On Wednesday 06 March 2002 22:26, Joseph Hilferty wrote:
> Dick Hudson wrote:
> > Joe:
> > >In English, at least, the experimental evidence suggests that subject
> > >does have attentional content. There's still a lot of work left to do
> > >to make the claim stick, but it seems that subject = locus of attention.

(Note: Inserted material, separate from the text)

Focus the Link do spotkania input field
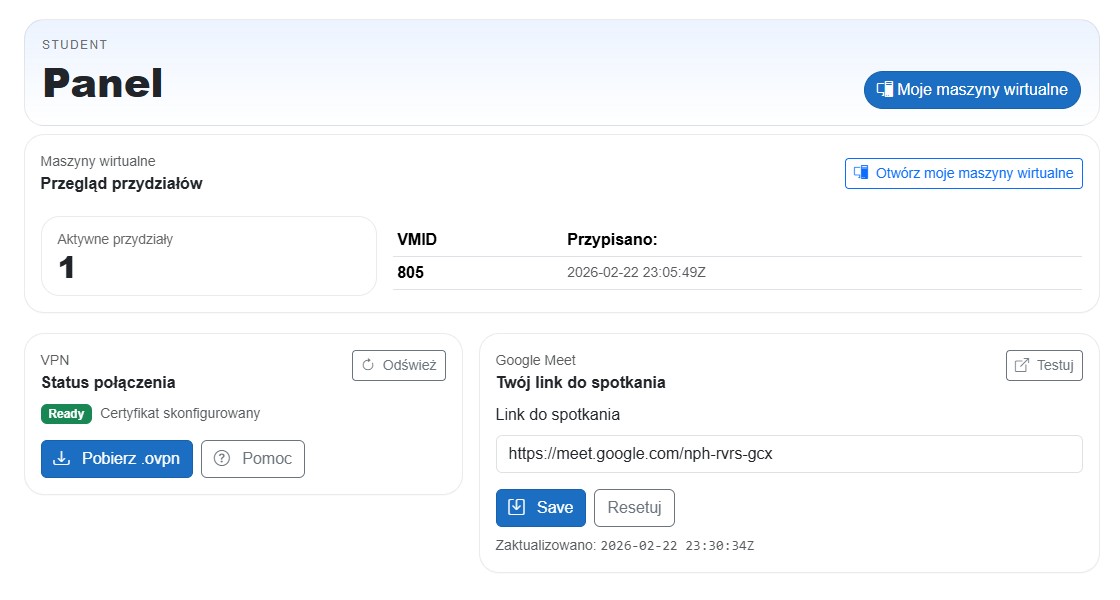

> > >(I can explain the experiments, if anybody's interested.)
> >
> > ## Yes please. Can we interpret this claim as being 'subject = FIRST
> > locus of attention'?
>
> Yes, this would probably be a better characterization, I think. However,
> the experiments I've read have kept things pretty simple, at least, if
> I remember correctly.
>
> Linda Forrest has worked on Talmy-style sentences such as "The sun is
> over the house" and "The house is under the sun." Her work shows that
> reaction times vary depending on whether the visual cue is congruent
> with the sentence. So, for example, if the the house is cued, then the
> house is more easily processed as a subject.
>
When I read those two examples, the first one parsed into 'The sun is under
the house' - leadning me to go back and check it. Is that the 'effect' the
experiment is intended to examine?
> Tomlin has done something similar. He showed a video of a big fish
> eating a little fish, and the experimental subjects were expected to
> describe the scene. The experimental manipulation was to flash an arrow
> to either the big or the little fish just before the speaker cast the
> description (i.e., within the bounds of the speaker's short-term
> memory).
>
> Invariably, if the arrow goes to the big fish, speakers use active voice
> ("The big fish ate the little fish"); if the arrow goes to the little
> fish, speakers use the passive ("The little fish was eaten by the big
> fish").
>
> In both cases, what you get is the subject corresponding to the
> situational topic. (In fact, what we see is the visual information
> influencing syntactic processing.)
>
> > I can't see how the subject of a long sentence can still
> > claim to be the locus of attention at the point when it's all wrapped up
> > and processed and all the attention is on the end of the sentence. If the
> > locus of attention does indeed shift, as I'm suggesting, does your claim
> > boil down to 'subject = first element/argument'?
> >
> > >A nice test would be a Spanish psych verb like GUSTAR (with the
> > >unmarked DAT-V-SUBJ order). If the dative participant turned out to
> > >be attentionally more salient, then we might write the whole whole
> > >thing down to leftwardness, i.e., topics tend to be expressed
> > >first.
> >
> > ## Even if you find that the DAT is the (first) locu of attention, your
> > original claim could survive as "subject = DEFAULT (FIRST?) locus of
> > attention".
>
> True enough. I hadn't thought about that. This way we wouldn't have
> to throw out the baby with the bathwater.